So, after the blog I posted last night about being lost, I got some nice feedback. But I got something today that couldn’t have had better timing:
This is a letter from my friend. I asked for help last night, and I got it today in the mail. This letter is super simple. It was kind and.. simple. Inspiring. She told me what my blog meant to her and she had some kind words about my future. This type of kindness can never be overdone. Because this next part of my life could potentially be super terrifying. I’m expected to go out into the real world and incorporate all the lessons I have learned for the past 21 years until now. It’s like… you have this guide, this plan.. until now. Then you’re catapulted into the real world where you flail and flounder til you look like you know what you’re doing. Then you can be like, “Yeah, I got my shit together,” while you’re secretly STILL pissing your pants. Surprise, I digress!
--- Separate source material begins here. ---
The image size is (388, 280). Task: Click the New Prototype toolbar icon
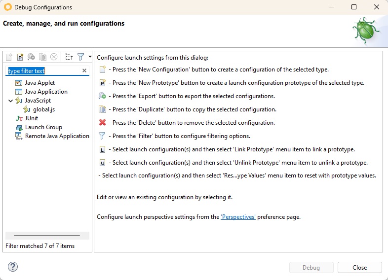click(x=20, y=57)
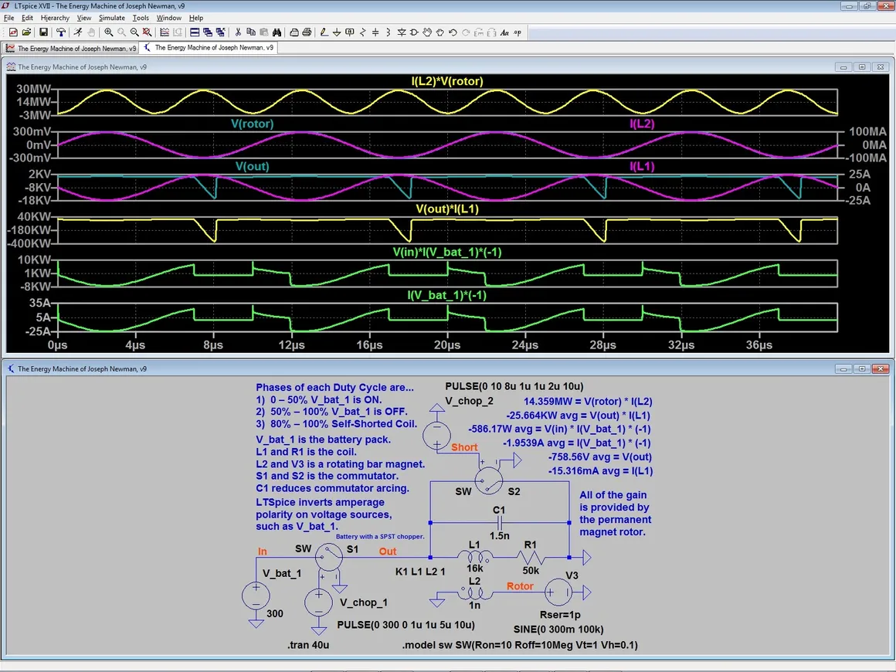Click the Run simulation icon
Viewport: 896px width, 672px height.
pyautogui.click(x=78, y=32)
Here’s what it boils down to: knowing that I mean something to someone is enough. Knowing that I have somehow made an impact on someone’s life is enough. Knowing that someone’s life would be undoubtedly different without my presence, that means something to me. And that’s enough for me. Knowing that people love me. Knowing that I matter is enough. And you know, I’m sure all day every day my friends are always showing me that I matter. But sometimes, it just takes something different to make it all click… like a letter. (I’m not saying who you are because I figure you can do that if you so desire. You can tag yourself in the Facebook picture to if you wish.)
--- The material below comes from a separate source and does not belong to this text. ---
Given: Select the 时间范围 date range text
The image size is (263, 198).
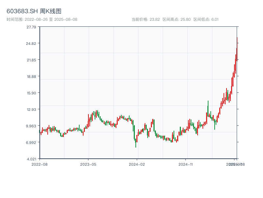Looking at the screenshot, I should 42,19.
Pep talks at this point in my life are invaluable.
In the letter, she talks about us having fun together even though we don’t really do much. And ya know, I really don’t need money to have a good time. I just a place to sit and a friend to talk to. I could do that every day for the rest of my life, and I would be satisfied.
It is an amazing feel to know you matter. And the thing is, when you’re not dating someone, it’s a bit easier to forget that you matter. With a boyfriend/girlfriend/husband/wife, that person’s job is to tell you that you matter. That person is a constant reminder that you are awesome, and they probably tell you constantly how much they mean to you and how much they need you and how much they love you and how you have impacted their life. You would probably hear that daily. Now, I am not in that situation. I’m not complaining, I honestly love where I am. I’m not lying. I loved being in love, and I definitely see it in my future. But not now. But anyway. I don’t have that constant reminder of how super bomb-ass I am. I kinda have to be my own boyfriend. So it’s easy to forget. Anyway, these reminders are nice. “Nice”. They’re… uplifting. They inspire me to keep going. It’s like someone lighting a fire under my ass to not give up. And give up I shan’t.
“You can hide from all the pain but it will find you anyway. Yes, I know. Now I know that I can’t keep on running. No, I just can’t keep on running away from here. I know that the only way to beat it is to fight my every fear. I know I’m not gonna make it til I turn around and face it alone. I know that I can’t keep running. No, I just can’t keep running away so it stops today.”